◆ EXTRACTED MATERIAL
= Beginning of Section =

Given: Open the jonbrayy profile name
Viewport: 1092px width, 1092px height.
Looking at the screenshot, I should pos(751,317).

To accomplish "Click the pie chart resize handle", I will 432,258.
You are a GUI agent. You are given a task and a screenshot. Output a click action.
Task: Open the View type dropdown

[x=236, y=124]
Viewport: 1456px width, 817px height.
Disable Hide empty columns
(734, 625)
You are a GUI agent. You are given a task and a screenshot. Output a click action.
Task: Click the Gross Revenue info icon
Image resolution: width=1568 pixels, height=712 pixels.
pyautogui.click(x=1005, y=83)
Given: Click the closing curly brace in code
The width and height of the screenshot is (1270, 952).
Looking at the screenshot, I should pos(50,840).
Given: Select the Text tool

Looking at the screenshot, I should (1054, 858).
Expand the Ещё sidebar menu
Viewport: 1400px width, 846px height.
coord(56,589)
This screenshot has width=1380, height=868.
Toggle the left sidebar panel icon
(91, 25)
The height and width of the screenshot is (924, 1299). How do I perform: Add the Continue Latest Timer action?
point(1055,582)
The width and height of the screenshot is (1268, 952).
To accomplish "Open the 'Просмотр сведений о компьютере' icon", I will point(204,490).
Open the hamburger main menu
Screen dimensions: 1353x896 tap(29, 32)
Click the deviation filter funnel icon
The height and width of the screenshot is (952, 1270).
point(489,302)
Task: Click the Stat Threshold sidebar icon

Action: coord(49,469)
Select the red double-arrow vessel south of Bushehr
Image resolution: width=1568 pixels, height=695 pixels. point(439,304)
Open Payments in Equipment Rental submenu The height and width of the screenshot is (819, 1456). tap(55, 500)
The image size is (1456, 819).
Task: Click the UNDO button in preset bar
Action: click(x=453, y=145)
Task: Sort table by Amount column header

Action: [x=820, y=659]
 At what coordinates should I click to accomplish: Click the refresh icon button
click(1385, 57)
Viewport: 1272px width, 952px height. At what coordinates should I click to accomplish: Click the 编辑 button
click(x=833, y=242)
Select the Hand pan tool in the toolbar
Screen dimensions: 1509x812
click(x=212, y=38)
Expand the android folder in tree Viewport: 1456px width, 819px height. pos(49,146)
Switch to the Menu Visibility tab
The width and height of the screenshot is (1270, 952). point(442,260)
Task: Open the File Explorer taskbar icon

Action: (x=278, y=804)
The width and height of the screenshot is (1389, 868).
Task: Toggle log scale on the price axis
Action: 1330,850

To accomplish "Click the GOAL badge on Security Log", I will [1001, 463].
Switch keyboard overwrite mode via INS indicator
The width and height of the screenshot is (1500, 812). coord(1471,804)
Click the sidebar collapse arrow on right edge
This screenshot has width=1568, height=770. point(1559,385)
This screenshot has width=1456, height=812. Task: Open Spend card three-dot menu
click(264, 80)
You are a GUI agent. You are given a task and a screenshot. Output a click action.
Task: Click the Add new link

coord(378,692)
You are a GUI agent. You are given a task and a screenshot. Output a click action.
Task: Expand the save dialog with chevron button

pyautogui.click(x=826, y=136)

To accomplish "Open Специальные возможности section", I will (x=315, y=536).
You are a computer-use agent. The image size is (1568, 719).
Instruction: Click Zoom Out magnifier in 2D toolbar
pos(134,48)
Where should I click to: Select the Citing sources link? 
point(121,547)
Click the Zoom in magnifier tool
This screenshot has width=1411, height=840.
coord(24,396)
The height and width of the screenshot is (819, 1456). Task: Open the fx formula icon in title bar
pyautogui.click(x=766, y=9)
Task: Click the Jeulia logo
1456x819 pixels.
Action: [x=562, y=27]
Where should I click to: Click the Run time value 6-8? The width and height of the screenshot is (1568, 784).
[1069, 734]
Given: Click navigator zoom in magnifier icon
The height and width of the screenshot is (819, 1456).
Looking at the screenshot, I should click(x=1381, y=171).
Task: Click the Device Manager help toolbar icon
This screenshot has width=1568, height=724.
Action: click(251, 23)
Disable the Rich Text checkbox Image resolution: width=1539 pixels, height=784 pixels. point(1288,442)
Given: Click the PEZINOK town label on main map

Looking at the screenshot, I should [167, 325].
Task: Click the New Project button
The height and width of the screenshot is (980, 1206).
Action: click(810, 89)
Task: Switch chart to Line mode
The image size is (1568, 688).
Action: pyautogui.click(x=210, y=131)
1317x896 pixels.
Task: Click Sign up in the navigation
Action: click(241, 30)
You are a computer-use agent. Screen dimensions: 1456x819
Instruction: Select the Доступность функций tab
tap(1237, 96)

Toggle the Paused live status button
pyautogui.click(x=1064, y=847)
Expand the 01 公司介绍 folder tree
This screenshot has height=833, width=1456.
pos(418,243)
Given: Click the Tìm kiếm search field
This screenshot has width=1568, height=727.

= End of Section =

◆ YOUR INSTRUCTIONS
Your response must contain all of the records, copied exactly.

◆ RESULT OF THIS EXERCISE
Given: Open the jonbrayy profile name
Viewport: 1092px width, 1092px height.
Looking at the screenshot, I should pos(751,317).

To accomplish "Click the pie chart resize handle", I will 432,258.
You are a GUI agent. You are given a task and a screenshot. Output a click action.
Task: Open the View type dropdown

[x=236, y=124]
Viewport: 1456px width, 817px height.
Disable Hide empty columns
(734, 625)
You are a GUI agent. You are given a task and a screenshot. Output a click action.
Task: Click the Gross Revenue info icon
Image resolution: width=1568 pixels, height=712 pixels.
pyautogui.click(x=1005, y=83)
Given: Click the closing curly brace in code
The width and height of the screenshot is (1270, 952).
Looking at the screenshot, I should pos(50,840).
Given: Select the Text tool

Looking at the screenshot, I should (1054, 858).
Expand the Ещё sidebar menu
Viewport: 1400px width, 846px height.
coord(56,589)
This screenshot has width=1380, height=868.
Toggle the left sidebar panel icon
(91, 25)
The height and width of the screenshot is (924, 1299). How do I perform: Add the Continue Latest Timer action?
point(1055,582)
The width and height of the screenshot is (1268, 952).
To accomplish "Open the 'Просмотр сведений о компьютере' icon", I will point(204,490).
Open the hamburger main menu
Screen dimensions: 1353x896 tap(29, 32)
Click the deviation filter funnel icon
The height and width of the screenshot is (952, 1270).
point(489,302)
Task: Click the Stat Threshold sidebar icon

Action: coord(49,469)
Select the red double-arrow vessel south of Bushehr
Image resolution: width=1568 pixels, height=695 pixels. point(439,304)
Open Payments in Equipment Rental submenu The height and width of the screenshot is (819, 1456). tap(55, 500)
The image size is (1456, 819).
Task: Click the UNDO button in preset bar
Action: click(x=453, y=145)
Task: Sort table by Amount column header

Action: [x=820, y=659]
 At what coordinates should I click to accomplish: Click the refresh icon button
click(1385, 57)
Viewport: 1272px width, 952px height. At what coordinates should I click to accomplish: Click the 编辑 button
click(x=833, y=242)
Select the Hand pan tool in the toolbar
Screen dimensions: 1509x812
click(x=212, y=38)
Expand the android folder in tree Viewport: 1456px width, 819px height. pos(49,146)
Switch to the Menu Visibility tab
The width and height of the screenshot is (1270, 952). point(442,260)
Task: Open the File Explorer taskbar icon

Action: (x=278, y=804)
The width and height of the screenshot is (1389, 868).
Task: Toggle log scale on the price axis
Action: 1330,850

To accomplish "Click the GOAL badge on Security Log", I will [1001, 463].
Switch keyboard overwrite mode via INS indicator
The width and height of the screenshot is (1500, 812). coord(1471,804)
Click the sidebar collapse arrow on right edge
This screenshot has width=1568, height=770. point(1559,385)
This screenshot has width=1456, height=812. Task: Open Spend card three-dot menu
click(264, 80)
You are a GUI agent. You are given a task and a screenshot. Output a click action.
Task: Click the Add new link

coord(378,692)
You are a GUI agent. You are given a task and a screenshot. Output a click action.
Task: Expand the save dialog with chevron button

pyautogui.click(x=826, y=136)

To accomplish "Open Специальные возможности section", I will (x=315, y=536).
You are a computer-use agent. The image size is (1568, 719).
Instruction: Click Zoom Out magnifier in 2D toolbar
pos(134,48)
Where should I click to: Select the Citing sources link? 
point(121,547)
Click the Zoom in magnifier tool
This screenshot has width=1411, height=840.
coord(24,396)
The height and width of the screenshot is (819, 1456). Task: Open the fx formula icon in title bar
pyautogui.click(x=766, y=9)
Task: Click the Jeulia logo
1456x819 pixels.
Action: [x=562, y=27]
Where should I click to: Click the Run time value 6-8? The width and height of the screenshot is (1568, 784).
[1069, 734]
Given: Click navigator zoom in magnifier icon
The height and width of the screenshot is (819, 1456).
Looking at the screenshot, I should click(x=1381, y=171).
Task: Click the Device Manager help toolbar icon
This screenshot has width=1568, height=724.
Action: click(251, 23)
Disable the Rich Text checkbox Image resolution: width=1539 pixels, height=784 pixels. point(1288,442)
Given: Click the PEZINOK town label on main map

Looking at the screenshot, I should [167, 325].
Task: Click the New Project button
The height and width of the screenshot is (980, 1206).
Action: click(810, 89)
Task: Switch chart to Line mode
The image size is (1568, 688).
Action: pyautogui.click(x=210, y=131)
1317x896 pixels.
Task: Click Sign up in the navigation
Action: click(241, 30)
You are a computer-use agent. Screen dimensions: 1456x819
Instruction: Select the Доступность функций tab
tap(1237, 96)

Toggle the Paused live status button
pyautogui.click(x=1064, y=847)
Expand the 01 公司介绍 folder tree
This screenshot has height=833, width=1456.
pos(418,243)
Given: Click the Tìm kiếm search field
This screenshot has width=1568, height=727.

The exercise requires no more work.